**EXERCISE DETAILS:**
Identify all lines in the data containing the string "Open". Copy them out.

Stored data entries
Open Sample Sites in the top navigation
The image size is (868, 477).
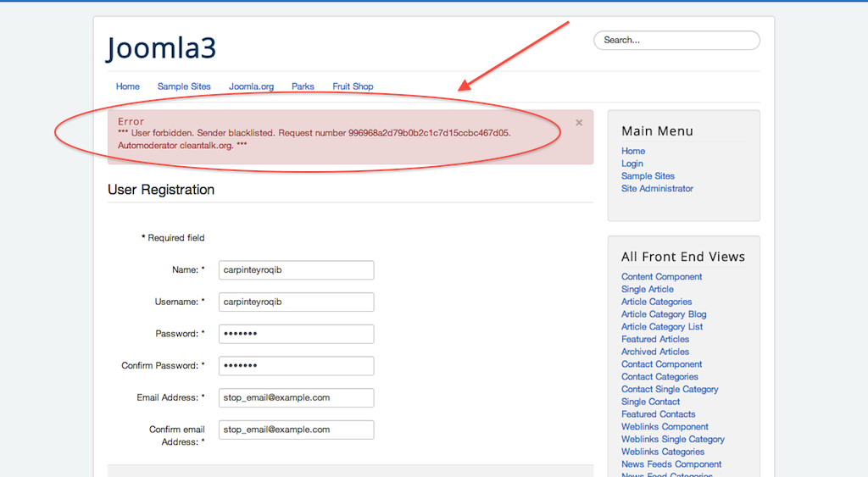184,86
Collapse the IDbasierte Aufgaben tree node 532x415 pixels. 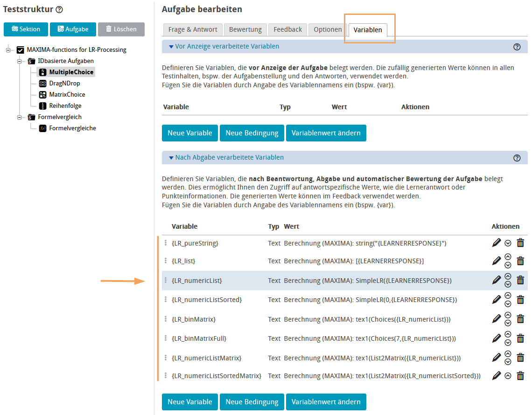pyautogui.click(x=20, y=61)
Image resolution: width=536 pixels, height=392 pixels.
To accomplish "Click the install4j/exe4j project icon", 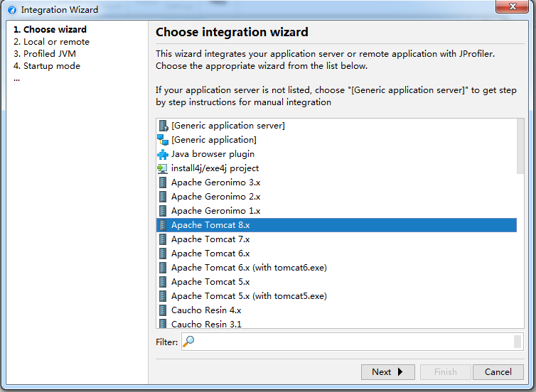I will tap(162, 168).
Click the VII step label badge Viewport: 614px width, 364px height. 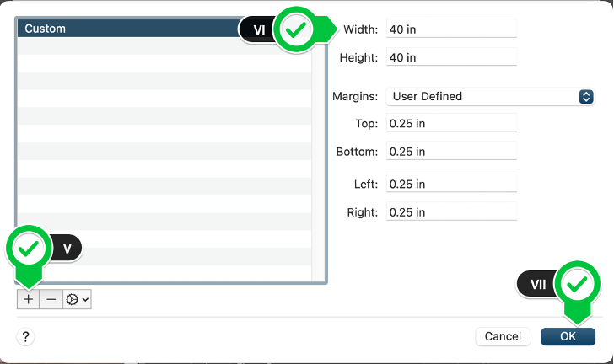tap(537, 285)
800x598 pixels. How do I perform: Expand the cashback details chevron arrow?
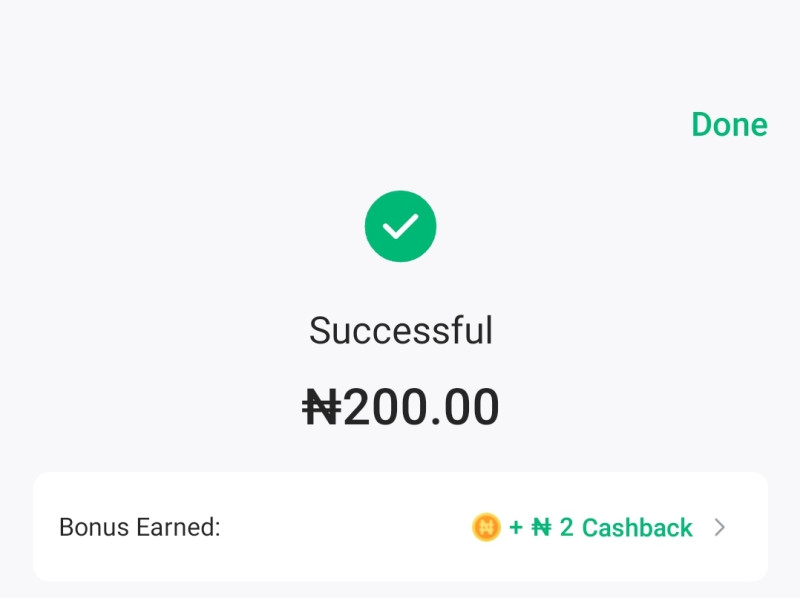(719, 527)
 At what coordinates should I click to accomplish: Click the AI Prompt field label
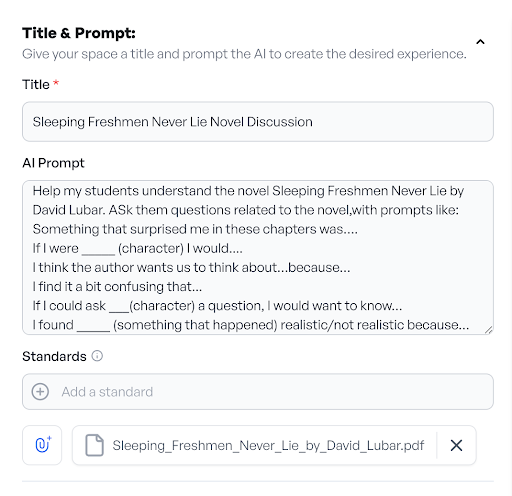click(53, 163)
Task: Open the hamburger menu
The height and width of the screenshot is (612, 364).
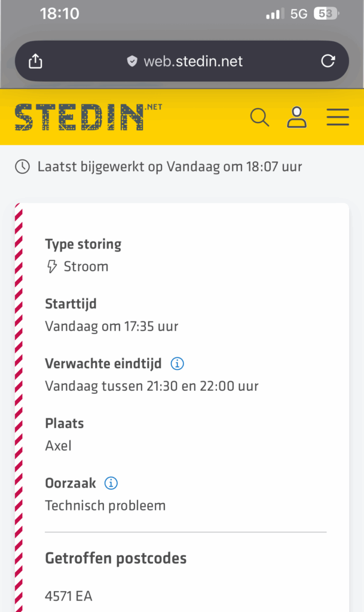Action: (338, 117)
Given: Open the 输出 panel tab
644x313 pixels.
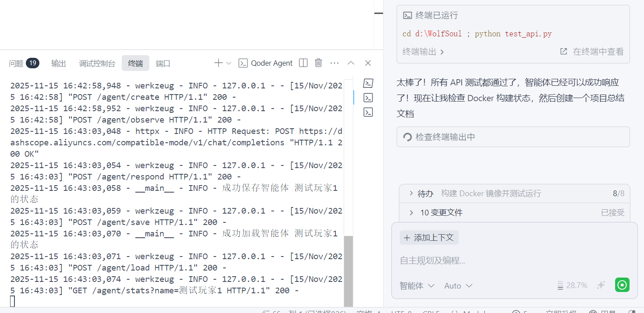Looking at the screenshot, I should pyautogui.click(x=59, y=63).
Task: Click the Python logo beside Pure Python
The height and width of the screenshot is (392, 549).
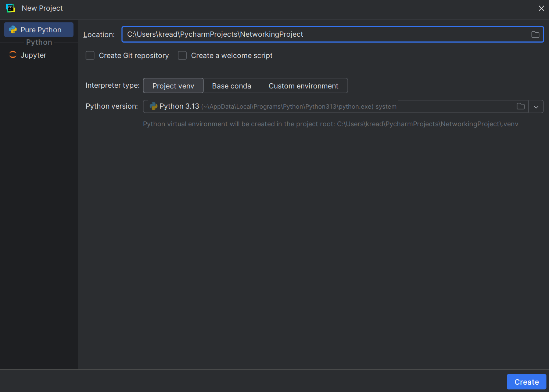Action: tap(13, 29)
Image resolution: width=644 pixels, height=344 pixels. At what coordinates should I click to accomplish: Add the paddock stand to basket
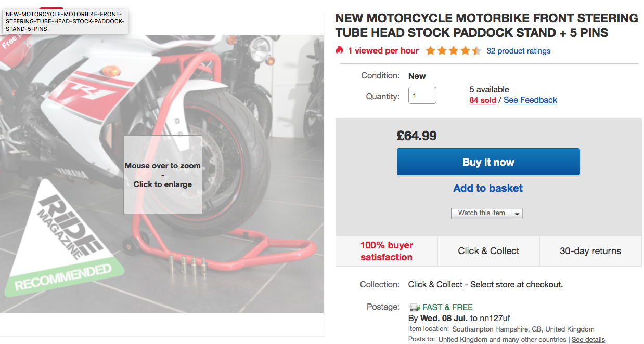487,188
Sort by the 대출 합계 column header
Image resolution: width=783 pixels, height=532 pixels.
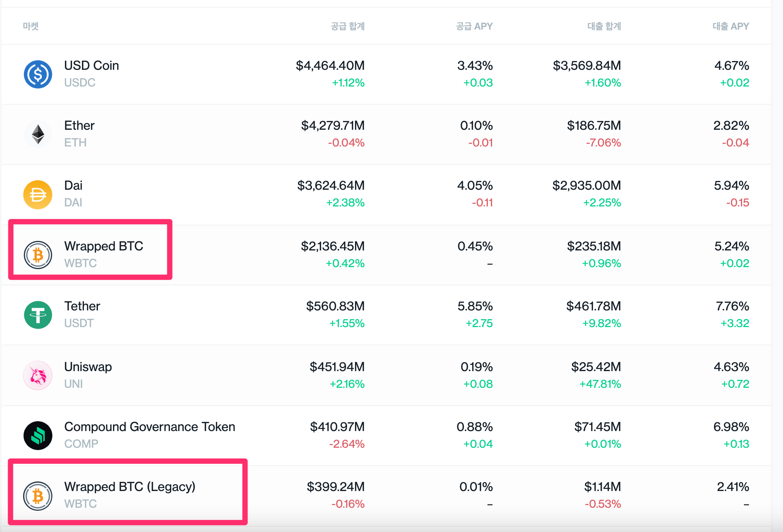604,26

**ANSWER SECTION:**
Open Sample Sites in the top navigation
Task: Open the hamburger menu
Given: Open the 输出 panel tab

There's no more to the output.